The study, titled Ensuring Equal Access to Education in Future Crises, analyzed a total of 67 low- and middle-income countries with available data and ranked them based on their readiness to deliver remote learning in response to events that lead to school closures or disruption of in-person learning.
“Argentina, Barbados, Jamaica, and the Philippines all received five stars, the highest score in the RLRI (Remote Learning Readiness Index),” the report read.
Unicef said these four nations have a “strong policy response for remote learning for all or almost all education levels” supported by “high emergency preparedness, as well as the existence of household factors that support remote learning.”
In a November 4 statement, the Department of Education (DepEd) welcomed the international recognition and acknowledged the teachers, parents, partners, learners, and other stakeholders for the realization of the Basic Education-Learning Continuity Plan.
The agency said more than 27 million students were able to continue education while prioritizing their health and safety during the pandemic.
The RLRI aggregates the three key domains of remote learning – household factors, policy responses, and emergency preparedness, with the five-star rating indicating a country has the highest resilience to crises that lead to disruption of in-person instruction.
‘Only the first step’
Meanwhile, Unicef noted that scoring five stars in the index is “only the first step” and that countries must make sure children are continuously acquiring knowledge from their remote learning program.
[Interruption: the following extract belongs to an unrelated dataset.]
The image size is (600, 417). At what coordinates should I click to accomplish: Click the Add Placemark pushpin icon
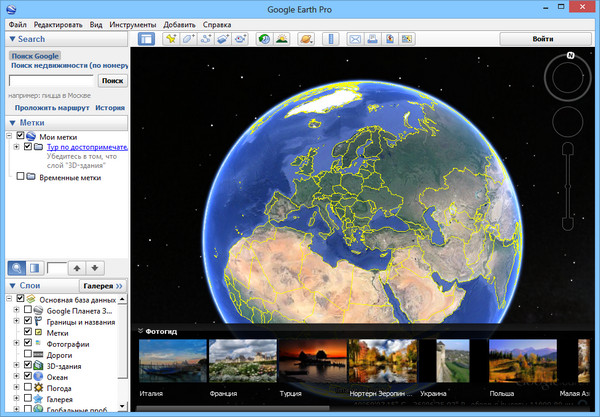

It said data available from the Philippines suggest that even if a remote learning policy is in place and a household has necessary assets, “children are learning less under distance learning modalities.”
“Efforts should be put toward developing effective curricula, ensuring the program is actually used, improving the quality of remote teaching, and advancing ways to assess student performance through remote means,” it added.
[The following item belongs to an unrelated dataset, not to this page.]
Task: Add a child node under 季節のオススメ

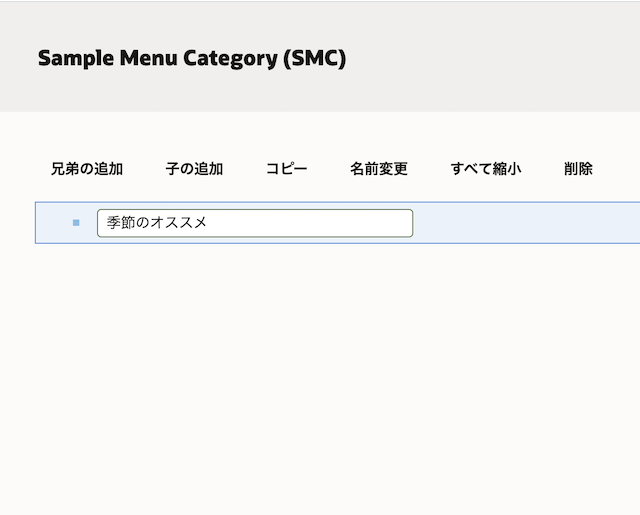Action: tap(194, 169)
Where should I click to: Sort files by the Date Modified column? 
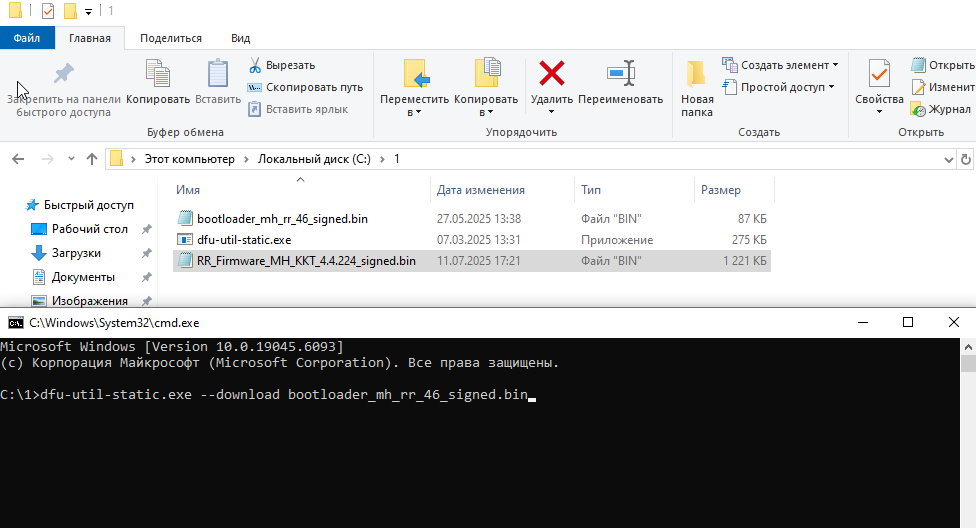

The DepEd said it has taken note of the recommendation, assuring that the government is working with various stakeholders to address these concerns.
“The department, together with our various partners, is continuously developing strategies to solve these familiar issues also encountered by other countries,” it said.
“With these developments and the upcoming pilot implementation of face-to-face classes, we call on our stakeholders to work with us in maintaining these positive insights from Unicef and furthering our policies and response to school disruptions.”